It isn't quite true that technicality was absent from thrash prior to Watchtower bringing out this debut - Metallica were taking things in a more intricate direction on Ride the Lightning, after all - but Watchtower would, on Energetic Disassembly, push technicality to the fore in a way which no other band had dared to do. Before this, "progressive metal" mostly involved metal bands' nods to the prog bands of the past, like Iron Maiden's epics, but here Watchtower chart a course for innovative and complex musical experimentation in a metal context which demonstrated that the tougher, heavier, more extreme metal subgenres of metal could get artsy and clever too. Blazing a trail which would subsequently be taken by the likes of Cynic or Atheist, Energetic Disassembly is a brilliant example of how genres can be blended without blunting the appeal of either of them.
"Energetic Disassembly" is the debut full-length studio album by technical/progressive metal act Watchtower. The album was originally released on vinyl (limited to around 3,000 copies) and cassette tape (limited to around 1,500 copies) through Zombo Records in November 1985. "Energetic Disassembly" has seen a couple of re-releases since. the first CD version was released through Institute of Art Records in 1993 (featuring a tracklist where the order of the tracks is different from the original version).

The music on the album is technical/progressive metal strongly influenced by jazz/fusion music. Especially the rhythm section of bassist Doug Keyser and drummer Rick Colaluca play complex fusion styled notes and rhythms. I don´t recall hearing any other metal act fusing metal with fusion to this extent as early as 1985. In that respect we´re dealing with a unique and groundbreaking release. I guess I would mention Rush as an influence but Watchtower is much more metal oriented. In fact "Energetic Disassembly" is a pretty raw and aggressive progressive metal album with high pitched screaming vocals, sharp and aggressive thrashy riffing, and loads of tempo- and time signature changes.
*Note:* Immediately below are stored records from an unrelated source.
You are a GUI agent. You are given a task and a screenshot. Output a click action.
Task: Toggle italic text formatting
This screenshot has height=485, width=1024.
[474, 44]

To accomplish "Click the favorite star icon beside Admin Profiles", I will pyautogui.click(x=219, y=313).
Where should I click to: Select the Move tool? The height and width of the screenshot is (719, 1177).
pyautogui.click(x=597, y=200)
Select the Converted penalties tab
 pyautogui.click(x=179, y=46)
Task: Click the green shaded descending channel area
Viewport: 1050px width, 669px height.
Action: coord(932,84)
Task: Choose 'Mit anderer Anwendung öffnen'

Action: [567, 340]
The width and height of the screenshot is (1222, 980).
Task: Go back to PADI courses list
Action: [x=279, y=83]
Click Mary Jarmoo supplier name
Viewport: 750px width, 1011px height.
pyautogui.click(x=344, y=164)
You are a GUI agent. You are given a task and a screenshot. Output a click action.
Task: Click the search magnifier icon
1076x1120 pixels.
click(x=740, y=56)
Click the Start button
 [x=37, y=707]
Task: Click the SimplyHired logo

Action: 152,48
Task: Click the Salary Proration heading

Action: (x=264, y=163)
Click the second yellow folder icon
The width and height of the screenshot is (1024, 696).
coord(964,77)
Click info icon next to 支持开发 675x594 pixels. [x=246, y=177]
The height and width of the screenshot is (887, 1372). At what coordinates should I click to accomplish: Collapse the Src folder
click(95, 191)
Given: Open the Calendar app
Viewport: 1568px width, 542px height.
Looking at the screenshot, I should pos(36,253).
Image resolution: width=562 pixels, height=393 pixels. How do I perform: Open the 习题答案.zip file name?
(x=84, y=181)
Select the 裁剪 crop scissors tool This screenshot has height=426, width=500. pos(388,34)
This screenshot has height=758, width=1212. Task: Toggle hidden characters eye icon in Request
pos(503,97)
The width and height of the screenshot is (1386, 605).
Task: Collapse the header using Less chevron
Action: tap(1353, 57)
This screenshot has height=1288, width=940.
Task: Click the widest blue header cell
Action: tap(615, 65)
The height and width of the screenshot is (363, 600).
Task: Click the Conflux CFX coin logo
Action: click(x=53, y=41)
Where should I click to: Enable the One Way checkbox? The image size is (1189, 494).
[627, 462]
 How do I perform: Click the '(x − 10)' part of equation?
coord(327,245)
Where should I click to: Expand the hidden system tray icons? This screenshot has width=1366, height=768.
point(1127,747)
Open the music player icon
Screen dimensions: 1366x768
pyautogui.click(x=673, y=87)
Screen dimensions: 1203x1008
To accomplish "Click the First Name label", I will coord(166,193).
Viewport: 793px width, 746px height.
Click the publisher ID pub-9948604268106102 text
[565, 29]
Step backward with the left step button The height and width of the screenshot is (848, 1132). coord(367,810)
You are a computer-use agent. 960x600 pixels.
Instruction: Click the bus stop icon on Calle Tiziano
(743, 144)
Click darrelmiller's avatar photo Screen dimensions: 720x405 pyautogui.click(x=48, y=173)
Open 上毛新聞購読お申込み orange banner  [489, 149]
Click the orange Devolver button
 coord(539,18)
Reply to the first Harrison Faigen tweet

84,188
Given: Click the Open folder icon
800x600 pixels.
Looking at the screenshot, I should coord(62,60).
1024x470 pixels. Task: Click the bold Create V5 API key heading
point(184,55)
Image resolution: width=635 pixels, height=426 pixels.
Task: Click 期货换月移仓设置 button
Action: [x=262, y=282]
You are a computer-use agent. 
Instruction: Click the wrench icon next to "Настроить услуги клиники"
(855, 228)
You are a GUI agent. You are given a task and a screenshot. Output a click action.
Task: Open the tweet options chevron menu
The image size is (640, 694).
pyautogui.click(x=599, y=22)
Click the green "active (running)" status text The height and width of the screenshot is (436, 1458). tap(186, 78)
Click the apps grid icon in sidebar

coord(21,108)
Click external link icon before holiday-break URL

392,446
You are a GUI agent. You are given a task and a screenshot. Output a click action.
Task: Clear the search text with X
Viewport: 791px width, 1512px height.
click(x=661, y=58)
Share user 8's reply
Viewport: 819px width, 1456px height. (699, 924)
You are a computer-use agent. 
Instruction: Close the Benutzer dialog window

The music on the album is far more aggressive (and progressive) than the music of contemporaries like Fates Warning, Crimson Glory, and Queensrÿche.

The tracks are generally very energetic and played with outstanding skill. We´re exposed to "out of this world" level musicianship. Even though especially the guitar occasionally plays some more "regular" sounding thrashy heavy metal riffs, "Energetic Disassembly" overall comes off as quite futuristic sounding. In other words it´s an album that has generally aged well. That´s despite a sound production that firmly places the album in the eighties. With music this powerful and energetic a sligthly flawed sound production is a minor issue though. A 4 - 4.5 star (85%) rating is fully deserved.
Conor Fynes
'Energetic Disassembly' - Watchtower (7/10)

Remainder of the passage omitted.